§ **TASK TO CARRY OUT**
In full and without alteration, write out the lines below.

*-*-*

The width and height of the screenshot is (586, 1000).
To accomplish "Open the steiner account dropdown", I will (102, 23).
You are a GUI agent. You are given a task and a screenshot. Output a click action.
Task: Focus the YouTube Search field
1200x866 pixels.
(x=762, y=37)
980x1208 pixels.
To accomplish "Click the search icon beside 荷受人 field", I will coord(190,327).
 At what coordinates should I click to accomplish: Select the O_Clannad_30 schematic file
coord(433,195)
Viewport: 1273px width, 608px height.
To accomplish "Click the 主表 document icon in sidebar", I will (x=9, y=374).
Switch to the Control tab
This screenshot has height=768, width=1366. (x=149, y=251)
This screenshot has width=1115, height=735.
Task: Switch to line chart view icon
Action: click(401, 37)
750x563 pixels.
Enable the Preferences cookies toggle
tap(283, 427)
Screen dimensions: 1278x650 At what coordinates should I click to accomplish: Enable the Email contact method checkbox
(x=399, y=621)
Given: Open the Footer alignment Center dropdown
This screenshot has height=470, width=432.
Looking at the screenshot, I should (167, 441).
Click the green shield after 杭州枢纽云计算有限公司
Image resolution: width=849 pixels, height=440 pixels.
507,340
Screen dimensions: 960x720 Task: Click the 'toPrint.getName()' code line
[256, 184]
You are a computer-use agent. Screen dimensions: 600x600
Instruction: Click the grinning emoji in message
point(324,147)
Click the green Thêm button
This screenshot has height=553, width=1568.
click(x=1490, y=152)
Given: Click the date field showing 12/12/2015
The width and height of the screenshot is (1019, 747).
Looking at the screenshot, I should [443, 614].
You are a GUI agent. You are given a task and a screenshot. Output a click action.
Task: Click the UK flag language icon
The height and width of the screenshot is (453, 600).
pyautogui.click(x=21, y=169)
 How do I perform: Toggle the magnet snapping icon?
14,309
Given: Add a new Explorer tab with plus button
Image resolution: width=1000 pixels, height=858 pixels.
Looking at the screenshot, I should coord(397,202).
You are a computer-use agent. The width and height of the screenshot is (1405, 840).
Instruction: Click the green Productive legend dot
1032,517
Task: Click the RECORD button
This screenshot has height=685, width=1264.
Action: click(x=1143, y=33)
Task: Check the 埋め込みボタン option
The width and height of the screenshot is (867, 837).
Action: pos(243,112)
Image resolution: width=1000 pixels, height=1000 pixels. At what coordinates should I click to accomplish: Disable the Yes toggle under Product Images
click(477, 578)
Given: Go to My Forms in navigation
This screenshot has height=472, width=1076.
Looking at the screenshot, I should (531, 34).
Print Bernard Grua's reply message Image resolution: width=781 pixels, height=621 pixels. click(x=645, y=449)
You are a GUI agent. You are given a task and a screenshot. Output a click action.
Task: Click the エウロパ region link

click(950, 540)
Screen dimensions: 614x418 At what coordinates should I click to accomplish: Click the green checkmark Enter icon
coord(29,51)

*-*-*

§ **RESPONSE BOX**
The width and height of the screenshot is (586, 1000).
To accomplish "Open the steiner account dropdown", I will (102, 23).
You are a GUI agent. You are given a task and a screenshot. Output a click action.
Task: Focus the YouTube Search field
1200x866 pixels.
(x=762, y=37)
980x1208 pixels.
To accomplish "Click the search icon beside 荷受人 field", I will coord(190,327).
 At what coordinates should I click to accomplish: Select the O_Clannad_30 schematic file
coord(433,195)
Viewport: 1273px width, 608px height.
To accomplish "Click the 主表 document icon in sidebar", I will (x=9, y=374).
Switch to the Control tab
This screenshot has height=768, width=1366. (x=149, y=251)
This screenshot has width=1115, height=735.
Task: Switch to line chart view icon
Action: click(401, 37)
750x563 pixels.
Enable the Preferences cookies toggle
tap(283, 427)
Screen dimensions: 1278x650 At what coordinates should I click to accomplish: Enable the Email contact method checkbox
(x=399, y=621)
Given: Open the Footer alignment Center dropdown
This screenshot has height=470, width=432.
Looking at the screenshot, I should (167, 441).
Click the green shield after 杭州枢纽云计算有限公司
Image resolution: width=849 pixels, height=440 pixels.
507,340
Screen dimensions: 960x720 Task: Click the 'toPrint.getName()' code line
[256, 184]
You are a computer-use agent. Screen dimensions: 600x600
Instruction: Click the grinning emoji in message
point(324,147)
Click the green Thêm button
This screenshot has height=553, width=1568.
click(x=1490, y=152)
Given: Click the date field showing 12/12/2015
The width and height of the screenshot is (1019, 747).
Looking at the screenshot, I should [443, 614].
You are a GUI agent. You are given a task and a screenshot. Output a click action.
Task: Click the UK flag language icon
The height and width of the screenshot is (453, 600).
pyautogui.click(x=21, y=169)
 How do I perform: Toggle the magnet snapping icon?
14,309
Given: Add a new Explorer tab with plus button
Image resolution: width=1000 pixels, height=858 pixels.
Looking at the screenshot, I should coord(397,202).
You are a computer-use agent. The width and height of the screenshot is (1405, 840).
Instruction: Click the green Productive legend dot
1032,517
Task: Click the RECORD button
This screenshot has height=685, width=1264.
Action: click(x=1143, y=33)
Task: Check the 埋め込みボタン option
The width and height of the screenshot is (867, 837).
Action: pos(243,112)
Image resolution: width=1000 pixels, height=1000 pixels. At what coordinates should I click to accomplish: Disable the Yes toggle under Product Images
click(477, 578)
Given: Go to My Forms in navigation
This screenshot has height=472, width=1076.
Looking at the screenshot, I should (531, 34).
Print Bernard Grua's reply message Image resolution: width=781 pixels, height=621 pixels. click(x=645, y=449)
You are a GUI agent. You are given a task and a screenshot. Output a click action.
Task: Click the エウロパ region link

click(950, 540)
Screen dimensions: 614x418 At what coordinates should I click to accomplish: Click the green checkmark Enter icon
coord(29,51)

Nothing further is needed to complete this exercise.